Friday, September 02, 2005

O God, help!

A valiant blogger is inside New Orleans, posting things beyond the reach of the video cameras and the talking heads. I don't have the right words to characterize it, so I'll just post a quotation and let you click here to find out for yourself.
[Posted 9/1/05, 10:46 pm CDT]
The following is the result of an interview I just conducted via cell phone with a New Orleans citizen stranded at the Convention Center. I don't know what you're hearing in the mainstream media or in the press conferences from the city and state officials, but here is the truth:

"Bigfoot" is a bar manager and DJ on Bourbon Street, and is a local personality and icon in the city. He is a lifelong resident of the city, born and raised. He rode out the storm itself in the Iberville Projects because he knew he would be above any flood waters. Here is his story as told to me moments ago. I took notes while he talked and then I asked some questions:
Three days ago, police and national guard troops told citizens to head toward the Crescent City Connection Bridge to await transportation out of the area. The citizens trekked over to the Convention Center and waited for the buses which they were told would take them to Houston or Alabama or somewhere else, out of this area.

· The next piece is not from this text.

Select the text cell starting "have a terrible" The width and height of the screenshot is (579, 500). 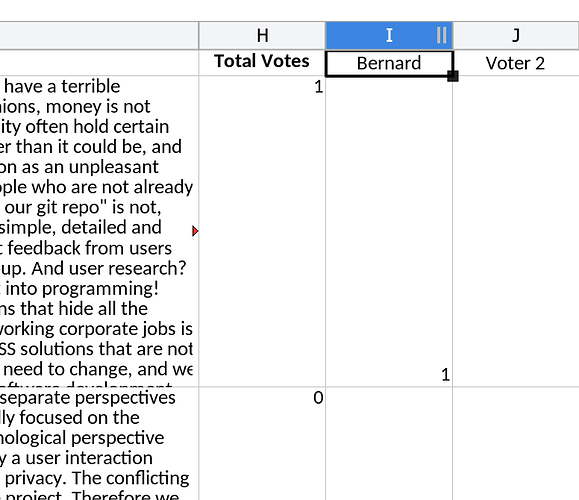click(x=99, y=232)
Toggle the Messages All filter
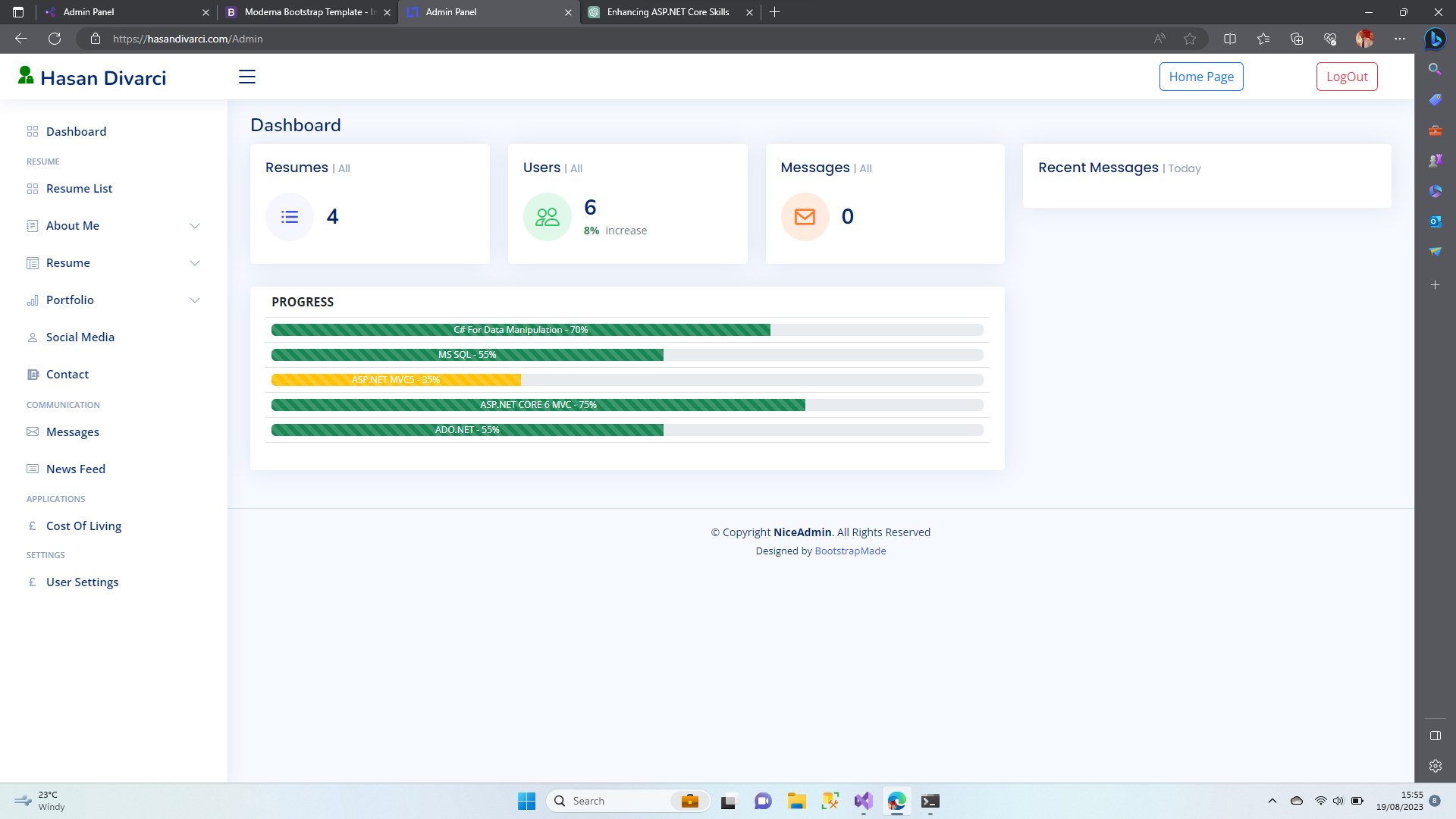Viewport: 1456px width, 819px height. pos(865,167)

It's been 3 days, and the buses have yet to appear.

Although obviously he has no exact count, he estimates more than 10,000 people are packed into and around and outside the convention center still waiting for the buses. They had no food, no water, and no medicine for the last three days, until today, when the National Guard drove over the bridge above them, and tossed out supplies over the side crashing down to the ground below. Much of the supplies were destroyed from the drop. Many people tried to catch the supplies to protect them before they hit the ground. Some offered to walk all the way around up the bridge and bring the supplies down, but any attempt to approach the police or national guard resulted in weapons being aimed at them. . .
Read more.


Therese Z said...

The whole thing is such a mess. Hundreds of thousands of acres under water. Trucks looking like they're "refusing" to go in with supplies, when they can't go, because there is no gasoline for them to refuel to get back out. The federal government taking 72 hours to respond, a speed which would have been considered miraculous a few decades ago. A hopelessly inept city and state government (just think about New York if you want to see ACTION). Tens of thousands to move in, as soldiers and national guard, and tens of thousands to move out, as homeless victims.

The heartbreak is being overwhelmed by the blaming.